_Task details_
Keep the images out and copy every entry below exactly.

_Given data_
· · ·

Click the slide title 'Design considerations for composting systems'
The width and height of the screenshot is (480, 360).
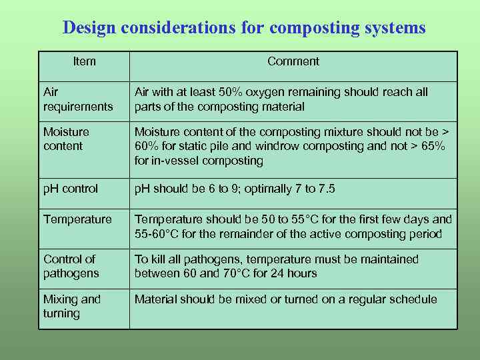point(243,28)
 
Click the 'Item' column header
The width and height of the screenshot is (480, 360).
point(85,61)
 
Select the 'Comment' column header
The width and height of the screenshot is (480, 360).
point(293,61)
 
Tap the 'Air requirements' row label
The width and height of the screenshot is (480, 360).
point(78,99)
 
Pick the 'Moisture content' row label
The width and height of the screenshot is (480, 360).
point(66,139)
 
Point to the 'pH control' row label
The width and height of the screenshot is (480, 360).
point(71,189)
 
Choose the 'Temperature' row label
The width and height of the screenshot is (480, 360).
point(77,219)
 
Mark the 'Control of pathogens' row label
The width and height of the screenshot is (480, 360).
point(71,266)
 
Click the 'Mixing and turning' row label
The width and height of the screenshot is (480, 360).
point(72,306)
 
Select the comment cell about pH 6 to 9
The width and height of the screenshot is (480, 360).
point(235,189)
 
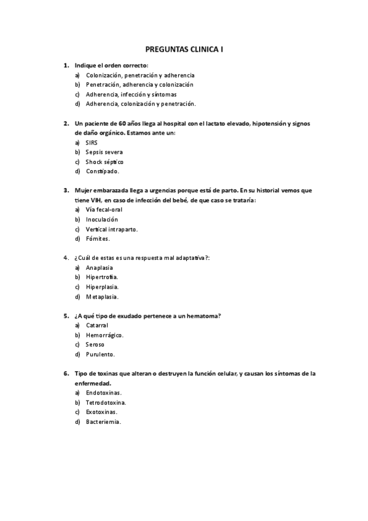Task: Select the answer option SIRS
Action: coord(92,142)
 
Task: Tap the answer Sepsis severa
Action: coord(104,151)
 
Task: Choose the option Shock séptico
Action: coord(104,161)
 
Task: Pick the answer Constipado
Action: coord(103,171)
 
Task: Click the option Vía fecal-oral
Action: coord(104,210)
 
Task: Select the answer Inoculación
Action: coord(102,219)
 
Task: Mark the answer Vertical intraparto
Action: coord(112,229)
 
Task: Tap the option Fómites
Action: coord(98,238)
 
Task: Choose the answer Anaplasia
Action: coord(100,268)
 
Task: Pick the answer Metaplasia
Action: coord(100,296)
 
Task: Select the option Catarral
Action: coord(97,325)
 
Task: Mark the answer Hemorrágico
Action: coord(104,335)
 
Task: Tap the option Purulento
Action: coord(101,354)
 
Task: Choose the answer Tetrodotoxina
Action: coord(106,402)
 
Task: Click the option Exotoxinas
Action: coord(102,412)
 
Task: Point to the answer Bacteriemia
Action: coord(103,421)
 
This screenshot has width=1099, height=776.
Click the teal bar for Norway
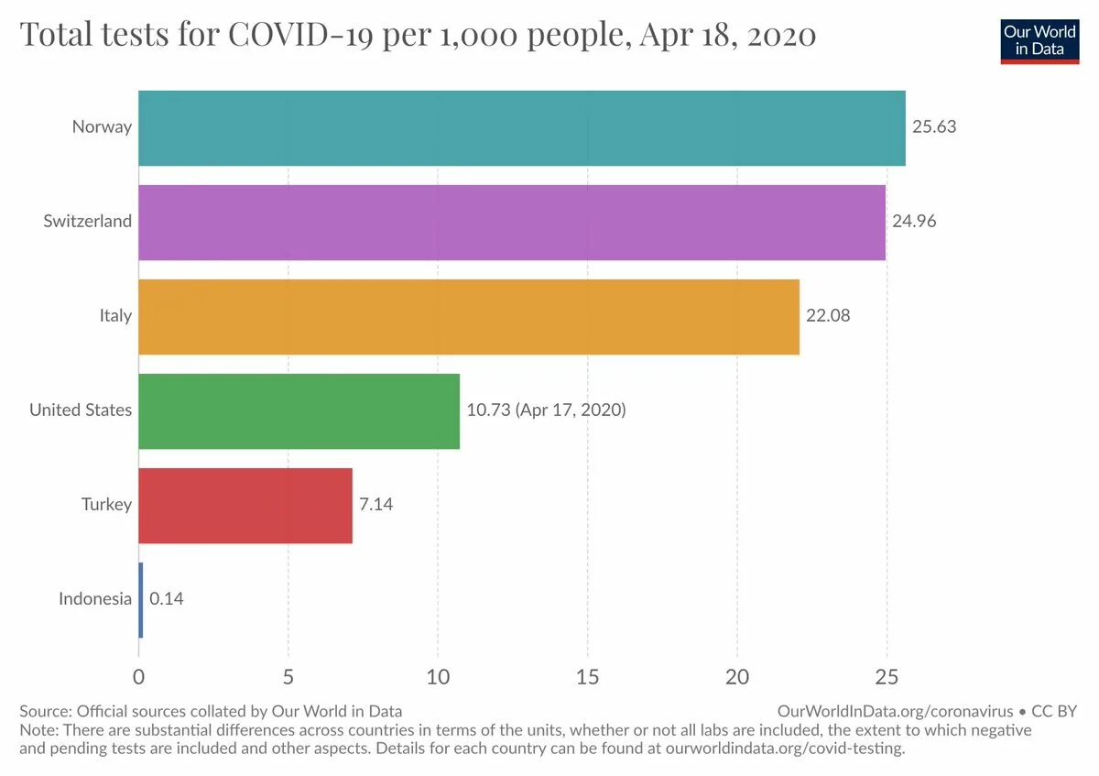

· · ·

_Written solution_
Click the slide title 'Design considerations for composting systems'
The width and height of the screenshot is (480, 360).
point(243,28)
 
Click the 'Item' column header
The width and height of the screenshot is (480, 360).
point(85,61)
 
Select the 'Comment' column header
The width and height of the screenshot is (480, 360).
point(293,61)
 
Tap the 'Air requirements' row label
The width and height of the screenshot is (480, 360).
point(78,99)
 
Pick the 'Moisture content' row label
The width and height of the screenshot is (480, 360).
point(66,139)
 
Point to the 'pH control' row label
The width and height of the screenshot is (480, 360).
point(71,189)
 
Choose the 'Temperature' row label
The width and height of the screenshot is (480, 360).
point(77,219)
 
Mark the 'Control of pathogens' row label
The width and height of the screenshot is (480, 360).
point(71,266)
 
Click the 'Mixing and turning' row label
The width and height of the screenshot is (480, 360).
point(72,306)
 
Select the comment cell about pH 6 to 9
The width and height of the screenshot is (480, 360).
point(235,189)
 
Task: Select the answer option SIRS
Action: coord(92,142)
 
Task: Tap the answer Sepsis severa
Action: coord(104,151)
 
Task: Choose the option Shock séptico
Action: coord(104,161)
 
Task: Pick the answer Constipado
Action: coord(103,171)
 
Task: Click the option Vía fecal-oral
Action: coord(104,210)
 
Task: Select the answer Inoculación
Action: coord(102,219)
 
Task: Mark the answer Vertical intraparto
Action: coord(112,229)
 
Task: Tap the option Fómites
Action: coord(98,238)
 
Task: Choose the answer Anaplasia
Action: coord(100,268)
 
Task: Pick the answer Metaplasia
Action: coord(100,296)
 
Task: Select the option Catarral
Action: coord(97,325)
 
Task: Mark the answer Hemorrágico
Action: coord(104,335)
 
Task: Tap the option Purulento
Action: coord(101,354)
 
Task: Choose the answer Tetrodotoxina
Action: coord(106,402)
 
Task: Click the option Exotoxinas
Action: coord(102,412)
 
Task: Point to the answer Bacteriemia
Action: coord(103,421)
 
This screenshot has width=1099, height=776.
Click the teal bar for Norway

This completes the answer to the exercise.